Study the market: stay on top of government regulations and share tips for home buyers and sellers. Finding ways to adapt could mean the difference between losing business and getting through.
Pay attention to what other realtors are doing: watching your competition is never a bad thing, especially during a virus outbreak. Even if real estate seems like everybody’s on their own, we’re in this together.
Build a social media presence: reach out, be friendly, and post meaningful content on your social media channels. Let people know that you are available and able to answer their questions.
Catch-up on those files: there are bound to be mountains of files lying around the office, begging for your attention. There’s no better time than now to dig into all those old transactions, study them, and carefully sort files into boxes.
Search for alternatives: what if this takes longer than expected, and you cannot financially sustain a real estate business? How will you be able to cope with all those bills and future expenses? Try not to panic, but invest your energy into coming up with a plan, one that can sustain you and your family until this situation calms down.

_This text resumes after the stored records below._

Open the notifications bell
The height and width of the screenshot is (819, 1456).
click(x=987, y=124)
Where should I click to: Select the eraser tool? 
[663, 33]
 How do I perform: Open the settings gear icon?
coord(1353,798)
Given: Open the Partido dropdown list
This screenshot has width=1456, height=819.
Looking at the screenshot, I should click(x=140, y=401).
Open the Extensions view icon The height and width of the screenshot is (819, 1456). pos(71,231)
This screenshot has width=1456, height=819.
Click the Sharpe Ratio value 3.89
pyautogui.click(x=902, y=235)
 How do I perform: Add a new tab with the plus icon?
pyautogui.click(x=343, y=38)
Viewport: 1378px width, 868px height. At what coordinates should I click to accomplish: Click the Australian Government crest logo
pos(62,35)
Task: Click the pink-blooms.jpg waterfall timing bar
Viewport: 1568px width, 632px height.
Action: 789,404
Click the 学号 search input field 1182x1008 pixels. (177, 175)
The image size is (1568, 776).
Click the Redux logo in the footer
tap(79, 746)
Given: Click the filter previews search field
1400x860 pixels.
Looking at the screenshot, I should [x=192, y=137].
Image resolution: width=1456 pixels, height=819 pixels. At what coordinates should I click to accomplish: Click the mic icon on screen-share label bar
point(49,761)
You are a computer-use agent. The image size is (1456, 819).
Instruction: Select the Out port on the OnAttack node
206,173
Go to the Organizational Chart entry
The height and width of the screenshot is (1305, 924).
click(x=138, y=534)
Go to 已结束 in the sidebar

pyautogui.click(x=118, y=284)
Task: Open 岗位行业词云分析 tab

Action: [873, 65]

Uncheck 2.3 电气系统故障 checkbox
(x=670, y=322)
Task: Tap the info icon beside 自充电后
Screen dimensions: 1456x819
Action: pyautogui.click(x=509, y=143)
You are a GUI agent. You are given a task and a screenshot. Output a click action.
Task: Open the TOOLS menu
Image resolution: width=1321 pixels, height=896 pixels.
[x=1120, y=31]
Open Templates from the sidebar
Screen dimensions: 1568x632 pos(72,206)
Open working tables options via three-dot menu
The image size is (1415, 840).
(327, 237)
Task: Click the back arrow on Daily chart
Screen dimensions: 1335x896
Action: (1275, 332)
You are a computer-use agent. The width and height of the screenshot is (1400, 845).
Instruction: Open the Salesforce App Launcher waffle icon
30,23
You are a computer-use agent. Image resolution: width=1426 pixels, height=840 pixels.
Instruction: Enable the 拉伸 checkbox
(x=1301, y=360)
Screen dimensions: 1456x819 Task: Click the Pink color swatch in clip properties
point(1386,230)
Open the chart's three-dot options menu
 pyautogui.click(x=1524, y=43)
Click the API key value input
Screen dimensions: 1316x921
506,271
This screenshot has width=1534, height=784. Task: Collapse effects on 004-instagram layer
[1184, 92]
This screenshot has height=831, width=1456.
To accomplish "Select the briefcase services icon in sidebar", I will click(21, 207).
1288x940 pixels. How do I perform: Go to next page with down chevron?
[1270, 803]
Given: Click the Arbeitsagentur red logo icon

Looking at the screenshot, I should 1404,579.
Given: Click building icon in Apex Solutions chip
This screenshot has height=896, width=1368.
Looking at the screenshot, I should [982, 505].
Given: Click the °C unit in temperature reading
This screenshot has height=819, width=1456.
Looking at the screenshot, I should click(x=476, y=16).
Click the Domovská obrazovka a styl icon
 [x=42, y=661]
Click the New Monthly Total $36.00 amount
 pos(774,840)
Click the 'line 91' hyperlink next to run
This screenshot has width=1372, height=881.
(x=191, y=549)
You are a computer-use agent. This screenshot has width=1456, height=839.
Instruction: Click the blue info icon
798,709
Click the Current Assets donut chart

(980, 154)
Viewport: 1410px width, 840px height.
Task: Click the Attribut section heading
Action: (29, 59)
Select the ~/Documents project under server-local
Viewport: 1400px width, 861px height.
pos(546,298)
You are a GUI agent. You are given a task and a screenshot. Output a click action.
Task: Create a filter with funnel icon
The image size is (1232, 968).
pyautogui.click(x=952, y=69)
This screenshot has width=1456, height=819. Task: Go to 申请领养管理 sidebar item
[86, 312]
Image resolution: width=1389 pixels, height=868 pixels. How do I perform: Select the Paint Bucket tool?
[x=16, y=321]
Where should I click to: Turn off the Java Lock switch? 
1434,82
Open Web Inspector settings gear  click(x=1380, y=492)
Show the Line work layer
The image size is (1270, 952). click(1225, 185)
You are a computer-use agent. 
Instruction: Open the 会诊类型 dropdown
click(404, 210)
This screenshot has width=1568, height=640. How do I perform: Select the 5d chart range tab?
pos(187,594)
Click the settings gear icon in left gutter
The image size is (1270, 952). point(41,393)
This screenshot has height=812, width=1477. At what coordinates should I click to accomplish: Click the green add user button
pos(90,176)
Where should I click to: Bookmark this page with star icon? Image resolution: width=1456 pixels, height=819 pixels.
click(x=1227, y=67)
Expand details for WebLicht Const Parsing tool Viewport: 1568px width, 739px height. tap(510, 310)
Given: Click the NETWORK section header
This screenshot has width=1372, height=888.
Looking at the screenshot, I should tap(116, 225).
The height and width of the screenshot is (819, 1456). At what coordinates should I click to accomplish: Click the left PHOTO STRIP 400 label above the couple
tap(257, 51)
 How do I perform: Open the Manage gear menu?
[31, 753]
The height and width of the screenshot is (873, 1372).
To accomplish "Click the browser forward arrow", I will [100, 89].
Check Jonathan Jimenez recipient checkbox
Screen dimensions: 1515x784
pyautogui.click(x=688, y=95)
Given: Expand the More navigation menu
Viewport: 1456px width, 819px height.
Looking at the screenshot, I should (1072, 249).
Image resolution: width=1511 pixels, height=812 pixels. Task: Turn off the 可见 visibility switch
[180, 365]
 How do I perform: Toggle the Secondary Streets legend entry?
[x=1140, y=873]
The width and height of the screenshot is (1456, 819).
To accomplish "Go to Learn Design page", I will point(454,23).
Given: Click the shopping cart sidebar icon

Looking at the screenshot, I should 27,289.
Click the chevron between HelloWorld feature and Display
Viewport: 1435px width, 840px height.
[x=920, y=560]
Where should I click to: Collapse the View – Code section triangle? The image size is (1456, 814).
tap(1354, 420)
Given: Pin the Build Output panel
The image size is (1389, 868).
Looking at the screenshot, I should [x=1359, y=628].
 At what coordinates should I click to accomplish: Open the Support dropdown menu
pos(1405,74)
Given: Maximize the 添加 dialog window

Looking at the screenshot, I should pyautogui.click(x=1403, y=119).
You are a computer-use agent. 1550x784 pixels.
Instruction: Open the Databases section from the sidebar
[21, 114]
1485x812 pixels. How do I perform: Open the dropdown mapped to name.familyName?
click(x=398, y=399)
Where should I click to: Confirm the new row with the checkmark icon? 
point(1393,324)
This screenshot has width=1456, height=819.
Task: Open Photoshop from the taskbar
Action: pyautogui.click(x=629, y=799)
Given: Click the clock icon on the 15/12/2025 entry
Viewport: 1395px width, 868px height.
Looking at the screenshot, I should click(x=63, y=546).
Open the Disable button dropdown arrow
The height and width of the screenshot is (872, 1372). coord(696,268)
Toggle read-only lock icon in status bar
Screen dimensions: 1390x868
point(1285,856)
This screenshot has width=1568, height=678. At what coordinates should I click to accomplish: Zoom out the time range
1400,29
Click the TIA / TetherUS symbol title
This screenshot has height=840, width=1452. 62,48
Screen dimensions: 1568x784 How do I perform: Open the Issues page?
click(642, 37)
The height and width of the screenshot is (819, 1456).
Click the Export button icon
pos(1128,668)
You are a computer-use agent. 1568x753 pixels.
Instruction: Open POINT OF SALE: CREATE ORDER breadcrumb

Study and learn new skills: come to think of it, this COVID-19 might be a blessing in disguise and offer you the perfect time to brush up on communication and negotiation skills. With so many free online courses, there’s no excuse if you plan to improve.
Practice physical distancing: there might be times when an in-person meeting simply cannot be avoided, but you should always wash your hands afterward with a lot of soap and water. Don’t shake hands, stay a few feet away, and ask if someone is ill on the property before entering.
Reserve the right to cancel shootings: although it might seem counterproductive, you should always feel safe on the job, especially during these times. If you arrive at a location and think that your health might be endangered, reschedule, and leave.
Call before taking a job: reach out to your clients and ask if it’s safe to photo shoot the property. If there is even the slightest possibility of someone being sick, cancel. You can offer to waive the cancellation fee, too.
Always sanitize your hands: take a disinfectant with you and use it as often as possible. Also, try to wash your hands every time you finish shooting.
Ask homeowners to disinfect all surfaces: and to not be present when you’re photographing. Social distancing plays a significant role here, too. Every homeowner should clean all cabinets, floors, door handles, and stay at least 20 feet away from you. Better yet, they should leave before you arrive and keep a safe distance until you’re done.
Take as little equipment as possible: pack a light bag and only use the essentials. Ask agents or homeowners to turn on all the lights and prep the house for the photo shoot.
Use your free time to practice: remember all those online courses that you’ve promised yourself that you were going to attend? Now is the perfect time for that. After intense studying, apply the newly acquired skills to your business.
Update your social media accounts and your website: let everybody know you’re in business, and available, but clearly state your conditions.
Back-up files: remember all those memory sticks lazing at the bottom of your bag? Dig them out and start going through the data. Make a thorough selection of the best images and transfer them to a virtual account. Don’t forget to make an extra copy on your local machine.
While things are slowly beginning to take the shape of a new “normal,” there are many industries yet to be financially impacted by COVID-19. Unfortunately, real estate scored high on that list from the very beginning. Staying safe is the most important thing, but so is keeping in-tune with your market and moving in the right direction. Now, the most important thing is to invest in the right digital tools and embrace change!